- _WHAT IS REQUIRED_: Arrange every line of the rows below as a Markdown table with the columns No. and Line, skipping blank lines. Leave the pictures out.

- _THE RECORDS_:
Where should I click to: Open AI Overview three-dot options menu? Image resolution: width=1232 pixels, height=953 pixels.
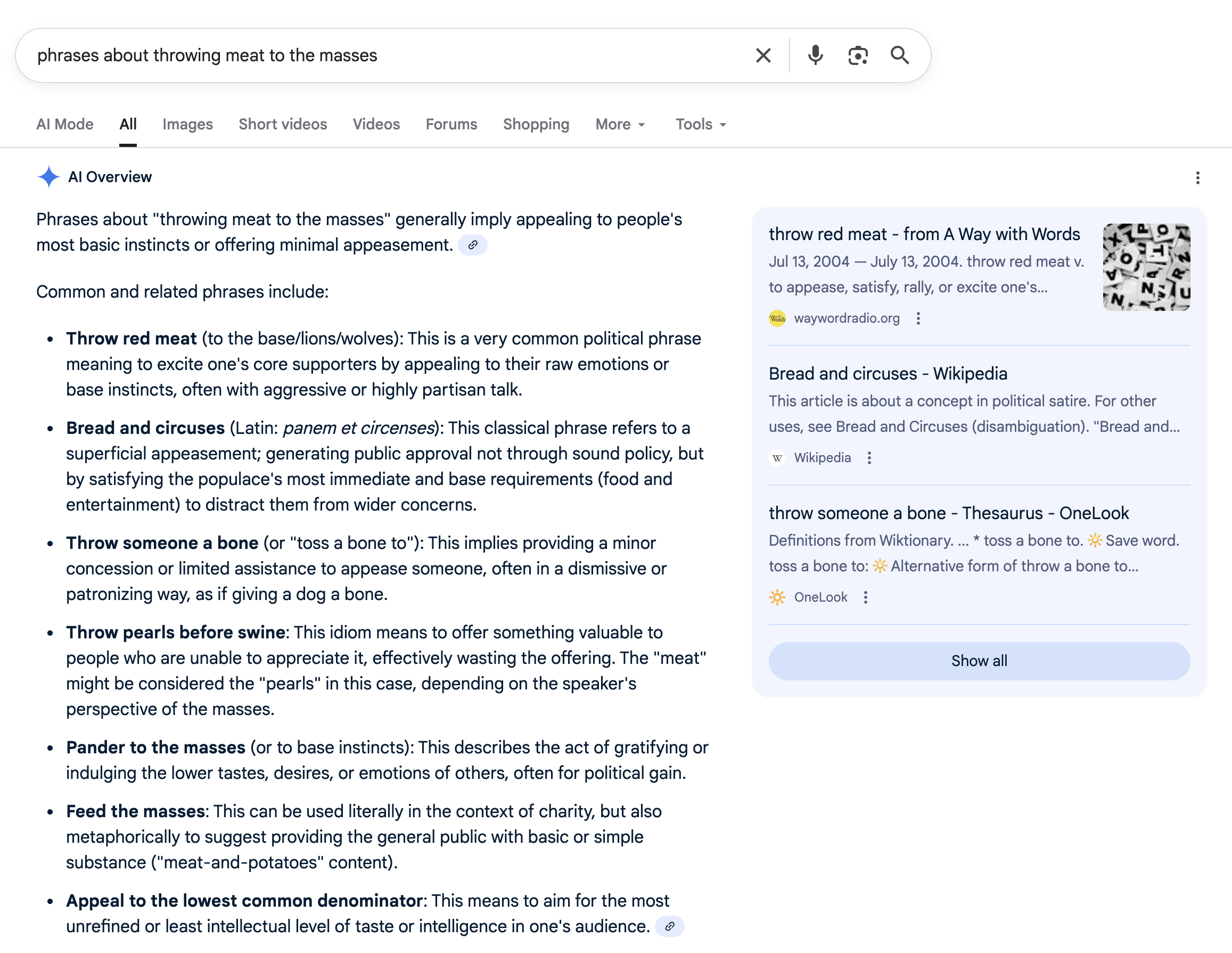coord(1197,178)
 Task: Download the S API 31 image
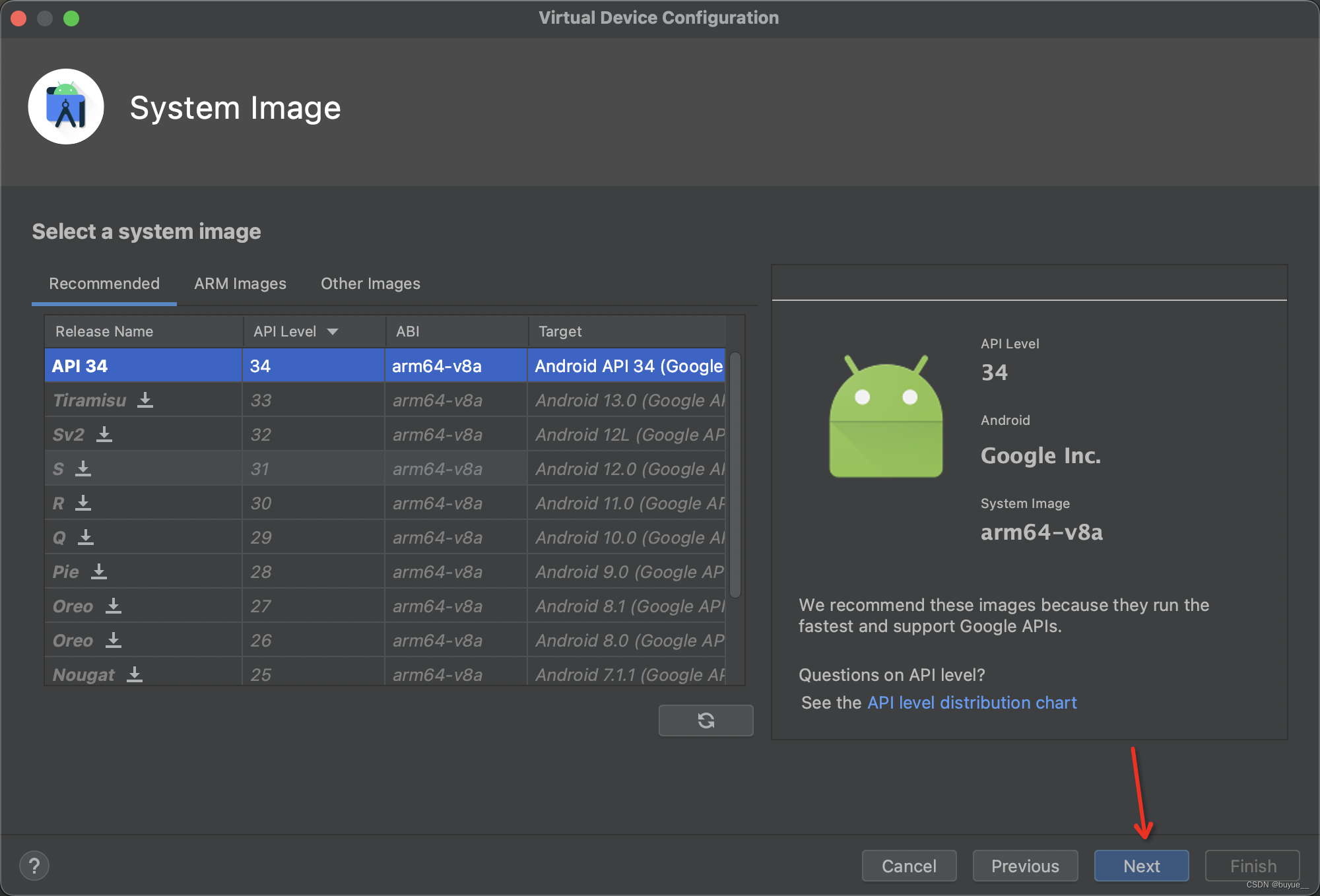click(x=83, y=468)
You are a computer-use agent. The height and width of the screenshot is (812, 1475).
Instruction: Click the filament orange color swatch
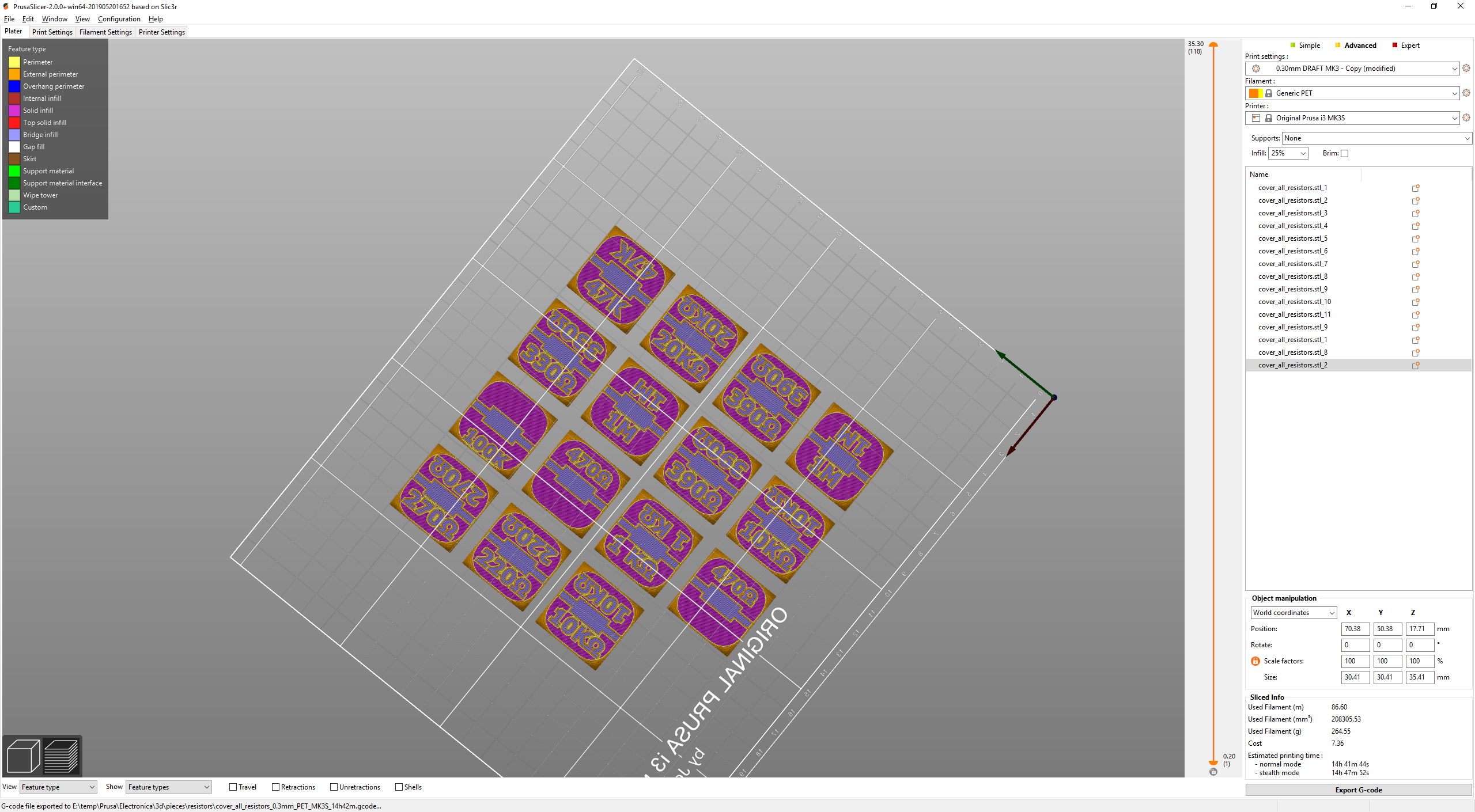[x=1253, y=93]
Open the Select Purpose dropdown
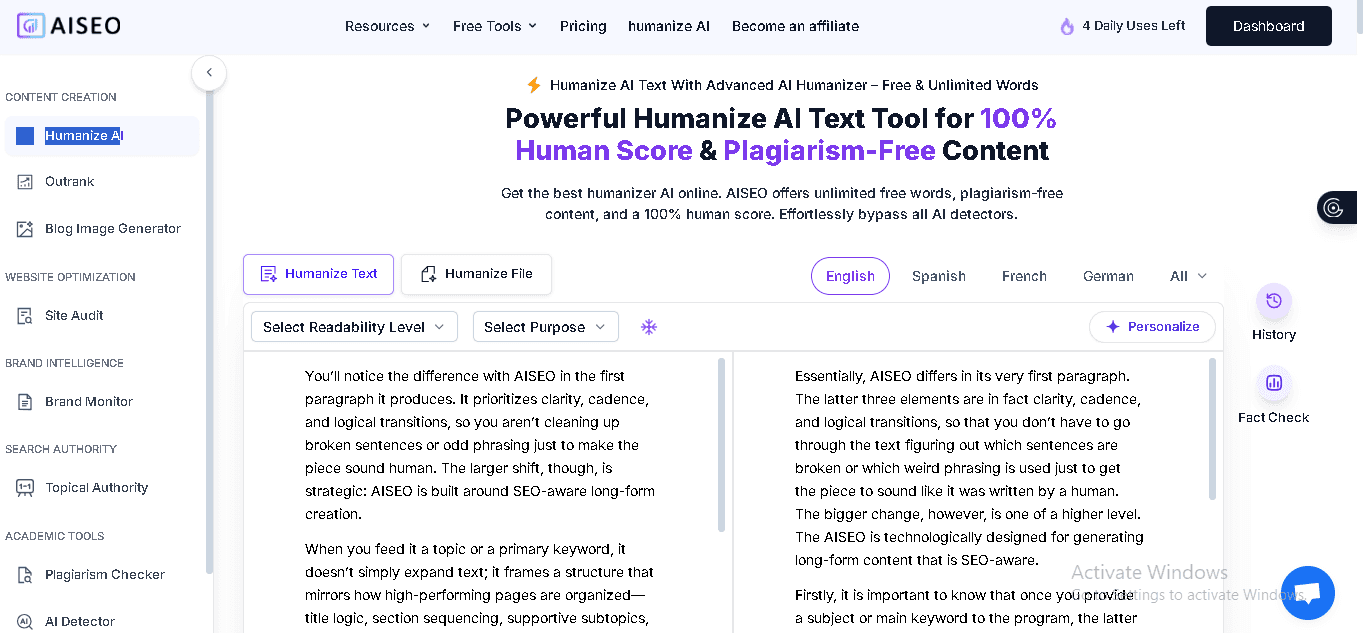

- _EXERCISE RESPONSE_:
| No. | Line |
|---|---|
| 1 | Where should I click to: Open AI Overview three-dot options menu? Image resolution: width=1232 pixels, height=953 pixels. |
| 2 | coord(1197,178) |
| 3 |  Task: Download the S API 31 image |
| 4 | click(x=83, y=468) |
| 5 | You are a computer-use agent. The height and width of the screenshot is (812, 1475). |
| 6 | Instruction: Click the filament orange color swatch |
| 7 | [x=1253, y=93] |
| 8 | Open the Select Purpose dropdown |